What Is The Origin Of (225)?…
A word in edgeways
There is an art to conversation. In a perfect world, a conversation is between two or more people, each of whom has the time and opportunity to put forward their point of view. Comments may be laced with wit, sarcasm or may just be downright rude and the subject matter may veer from one thing to another. It is one of the joys of having the gift of language to engage in witty, illuminating conversations with friends, family and acquaintance.
But not everyone abides by the unwritten rules of conversation. Often, more often than I care for, I encounter someone who likes the sound of their own voice, who is full of their own opinions and unwilling to pass the baton of conversation on to others in the circle. In these circumstances, I find it hard to get a word in edgeways, to break into the conversation.
The root of the phrase is the word edgeways and, perhaps unsurprisingly because of our nautical heritage, it owes its origins to our nautical friends. Bringing a boat into harbour is a tricky business, with all the other boats moored at anchor to avoid. The experienced captain would slowly inch their way slowly to their intended destination by turning the boat to the starboard and then to port, a manoeuvre known as tacking.
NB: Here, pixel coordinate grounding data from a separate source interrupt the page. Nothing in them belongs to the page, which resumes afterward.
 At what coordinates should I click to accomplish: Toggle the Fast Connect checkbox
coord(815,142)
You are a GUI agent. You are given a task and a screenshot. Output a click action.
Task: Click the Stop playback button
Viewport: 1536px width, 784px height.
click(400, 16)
A painstaking business, to be sure, and to the observer the boat seemed to be edging its way forward.
This form of tacking, edging, was used particularly by captains of ships that were either not so adept at handling windy conditions or when it was blowing a gale. One of the first uses of it, in print at least, is to be found in Captain John Smith’s account of The generall historie of Virginia, New England and the Summer Islands, from 1624; “it being but a faire gale of wind, we edged towards her to see what she was.”
But edgeways, a compound word formed from edge and way, made its appearance in the English language midway through the 16th century and meant “with the edge turned forward or towards a particular point.” That it predates Smith’s usage of edge in a nautical sense does not necessarily mean that it did not come from the argot of sailors. England was already a maritime nation by then and edging was a technique in the armoury of any competent sea-captain.
It didn’t take much longer for edging to be used in a figurative sense and, in particular, in relation to that everyday human activity, talking. David Abercromby in his Ars artium; or the art of Divine Converse, published in 1683, wrote, “without giving them so much time as to edge in a word.” The inability to break into a conversation or to get your point of view across was clearly not a modern-day predicament.
The use of the adverb edgeways in the context of conversation seems to have been a 19th century development. In 1821, in a one-act play called Twelve precisely! Or A night at Dover, one of the leading characters, Sir Ferdinand Frisky (great name) says, “Curse me, if I can get a word in edgeways.” Three years later Mary Russell Mitford, in a collection of rural sketches called Our Village, wrote, “As if it were possible for any of us to slide in a word edgewise!”
And there we have it.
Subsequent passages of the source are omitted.